An Evening With The Rough & Tumble
The Rough & Tumble, a dynamic duo comprised of Mallory Graham and Scott Tyler, have been captivating audiences with their unique blend of dumpster-folk and thrift store-Americana for over a decade. The Pennsylvania-born Graham and Central California’s Tyler have a knack for weaving together elements of joy, sorrow, comedy, and drama in their music, leaving audiences on the edge of their seats. On November 24, 2024, the band released their new record, Hymns for My Atheist Sister & Her Friends to Sing Along To.
An album for the faithful, the faithless and the somewhere-in-between. The Rough & Tumble’s latest, Hymns for My Atheist Sister & Her Friends to Sing Along To, is a record wherein all are welcome. For those that are brokenhearted from a faith that didn’t love them back, those who are still carrying religious baggage, or those who are continuing in the faith they were taught as children. It’s an album about truth, about mystery, and most importantly about loving your neighbor. This message is at the forefront of the vocally expansive opening track and first single “Love Them Too,” released October 4, 2024.
In contrast to their full-band 2023 studio album Only This Far, Mallory Graham & Scott Tyler’s approach to this record is a path less traveled. Instead of the band’s signature unpredictable multiple instrumentation, they created a challenge of using less. All instrumentation on this record was limited to what Graham was permitted to have in her church growing up– piano, organ, guitar, and tambourine. This intention meant that The Rough & Tumble would lean heavily on the human voice– and not just their own. Orchestrating from across the country, the duo called on fellow musicians Dave Coleman, Alice Wallace, Flagship Romance, Halley Neal, The Honey Badgers, Ordinary Elephant & Sam Robbins to fly in vocals from afar. The result is what the duo calls “The Congregation of Kind Souls.” The collaboration not only forms an irrepressibly emotive sound, but embodies the theme of inclusion and acceptance, as each artist utilized their artistic voice with full creative license without Graham & Tyler dictating specific notation.

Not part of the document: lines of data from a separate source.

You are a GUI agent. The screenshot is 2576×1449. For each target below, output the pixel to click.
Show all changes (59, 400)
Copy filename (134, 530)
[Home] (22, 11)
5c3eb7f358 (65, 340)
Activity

The limitation of instrumentation does not limit the capacity of feeling and strength for these 10 songs. In fact, The Rough & Tumble noted that by instituting these arbitrary rules, it allowed creative growth in much the same way that their religious upbringing did– an opportunity to transcend beyond barriers to something bigger and more beautiful than themselves.
Hymns for My Atheist Sister & Her Friends To Sing Along To is already profoundly reaching live audiences as the band performs on tour– for both the religious and irreligious. The Rough & Tumble are walking a tightrope– not of neutrality, but of radical love that appeals to the heartstrings of a wide array of audiences– most poignantly in a time of a country critically divided.
The curious listener may not be able to decipher the particulars of the band’s beliefs from listening to the record– and that might be the point. Hymns for My Atheist Sister & Her Friends to Sing Along To is neither dogma nor doctrine, but a direct path to the soul.